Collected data
-.-.-
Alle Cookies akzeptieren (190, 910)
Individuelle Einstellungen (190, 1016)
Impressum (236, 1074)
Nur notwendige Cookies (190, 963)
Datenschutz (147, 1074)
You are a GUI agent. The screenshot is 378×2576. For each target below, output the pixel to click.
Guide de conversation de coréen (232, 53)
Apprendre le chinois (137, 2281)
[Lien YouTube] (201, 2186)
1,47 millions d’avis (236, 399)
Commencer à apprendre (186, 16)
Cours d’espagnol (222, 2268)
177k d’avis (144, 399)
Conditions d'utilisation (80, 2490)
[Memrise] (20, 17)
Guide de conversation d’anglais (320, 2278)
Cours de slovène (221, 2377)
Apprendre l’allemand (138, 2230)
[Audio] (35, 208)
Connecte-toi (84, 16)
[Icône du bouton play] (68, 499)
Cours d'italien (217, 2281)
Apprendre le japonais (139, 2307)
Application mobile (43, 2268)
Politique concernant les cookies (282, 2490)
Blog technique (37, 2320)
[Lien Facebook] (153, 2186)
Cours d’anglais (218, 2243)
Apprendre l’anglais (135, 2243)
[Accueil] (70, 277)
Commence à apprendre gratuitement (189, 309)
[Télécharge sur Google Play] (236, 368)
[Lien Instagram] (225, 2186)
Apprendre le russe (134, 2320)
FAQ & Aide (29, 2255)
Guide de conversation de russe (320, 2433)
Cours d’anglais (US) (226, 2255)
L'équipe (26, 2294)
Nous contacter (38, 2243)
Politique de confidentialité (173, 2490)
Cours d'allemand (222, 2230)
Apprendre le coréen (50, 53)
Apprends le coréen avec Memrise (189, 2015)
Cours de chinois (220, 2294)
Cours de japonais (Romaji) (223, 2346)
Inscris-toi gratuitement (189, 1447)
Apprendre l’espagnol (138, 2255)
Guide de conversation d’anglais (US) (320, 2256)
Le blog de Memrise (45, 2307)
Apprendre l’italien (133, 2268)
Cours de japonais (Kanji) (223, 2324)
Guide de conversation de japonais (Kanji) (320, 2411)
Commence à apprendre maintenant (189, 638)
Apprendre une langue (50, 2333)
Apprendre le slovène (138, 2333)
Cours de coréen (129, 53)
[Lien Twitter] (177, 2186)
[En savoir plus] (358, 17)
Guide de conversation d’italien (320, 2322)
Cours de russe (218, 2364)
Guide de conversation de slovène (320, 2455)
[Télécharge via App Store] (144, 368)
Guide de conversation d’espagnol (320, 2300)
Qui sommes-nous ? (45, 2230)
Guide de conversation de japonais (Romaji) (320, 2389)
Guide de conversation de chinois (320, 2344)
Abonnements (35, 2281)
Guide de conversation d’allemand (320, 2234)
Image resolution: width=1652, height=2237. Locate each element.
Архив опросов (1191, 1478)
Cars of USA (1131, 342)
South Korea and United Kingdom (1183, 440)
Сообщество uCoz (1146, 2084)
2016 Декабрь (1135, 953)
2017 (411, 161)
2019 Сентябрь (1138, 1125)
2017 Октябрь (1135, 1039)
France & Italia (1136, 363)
-.-.-
Problem to solve = Word for word, repeat every entry listed above.

Output of the task =
Alle Cookies akzeptieren (190, 910)
Individuelle Einstellungen (190, 1016)
Impressum (236, 1074)
Nur notwendige Cookies (190, 963)
Datenschutz (147, 1074)
You are a GUI agent. The screenshot is 378×2576. For each target below, output the pixel to click.
Guide de conversation de coréen (232, 53)
Apprendre le chinois (137, 2281)
[Lien YouTube] (201, 2186)
1,47 millions d’avis (236, 399)
Commencer à apprendre (186, 16)
Cours d’espagnol (222, 2268)
177k d’avis (144, 399)
Conditions d'utilisation (80, 2490)
[Memrise] (20, 17)
Guide de conversation d’anglais (320, 2278)
Cours de slovène (221, 2377)
Apprendre l’allemand (138, 2230)
[Audio] (35, 208)
Connecte-toi (84, 16)
[Icône du bouton play] (68, 499)
Cours d'italien (217, 2281)
Apprendre le japonais (139, 2307)
Application mobile (43, 2268)
Politique concernant les cookies (282, 2490)
Blog technique (37, 2320)
[Lien Facebook] (153, 2186)
Cours d’anglais (218, 2243)
Apprendre l’anglais (135, 2243)
[Accueil] (70, 277)
Commence à apprendre gratuitement (189, 309)
[Télécharge sur Google Play] (236, 368)
[Lien Instagram] (225, 2186)
Apprendre le russe (134, 2320)
FAQ & Aide (29, 2255)
Guide de conversation de russe (320, 2433)
Cours d’anglais (US) (226, 2255)
L'équipe (26, 2294)
Nous contacter (38, 2243)
Politique de confidentialité (173, 2490)
Cours d'allemand (222, 2230)
Apprendre le coréen (50, 53)
Apprends le coréen avec Memrise (189, 2015)
Cours de chinois (220, 2294)
Cours de japonais (Romaji) (223, 2346)
Inscris-toi gratuitement (189, 1447)
Apprendre l’espagnol (138, 2255)
Guide de conversation d’anglais (US) (320, 2256)
Le blog de Memrise (45, 2307)
Apprendre l’italien (133, 2268)
Cours de japonais (Kanji) (223, 2324)
Guide de conversation de japonais (Kanji) (320, 2411)
Commence à apprendre maintenant (189, 638)
Apprendre une langue (50, 2333)
Apprendre le slovène (138, 2333)
Cours de coréen (129, 53)
[Lien Twitter] (177, 2186)
[En savoir plus] (358, 17)
Guide de conversation d’italien (320, 2322)
Cours de russe (218, 2364)
Guide de conversation de slovène (320, 2455)
[Télécharge via App Store] (144, 368)
Guide de conversation d’espagnol (320, 2300)
Qui sommes-nous ? (45, 2230)
Guide de conversation de japonais (Romaji) (320, 2389)
Guide de conversation de chinois (320, 2344)
Abonnements (35, 2281)
Guide de conversation d’allemand (320, 2234)
Image resolution: width=1652, height=2237. Locate each element.
Архив опросов (1191, 1478)
Cars of USA (1131, 342)
South Korea and United Kingdom (1183, 440)
Сообщество uCoz (1146, 2084)
2016 Декабрь (1135, 953)
2017 (411, 161)
2019 Сентябрь (1138, 1125)
2017 Октябрь (1135, 1039)
France & Italia (1136, 363)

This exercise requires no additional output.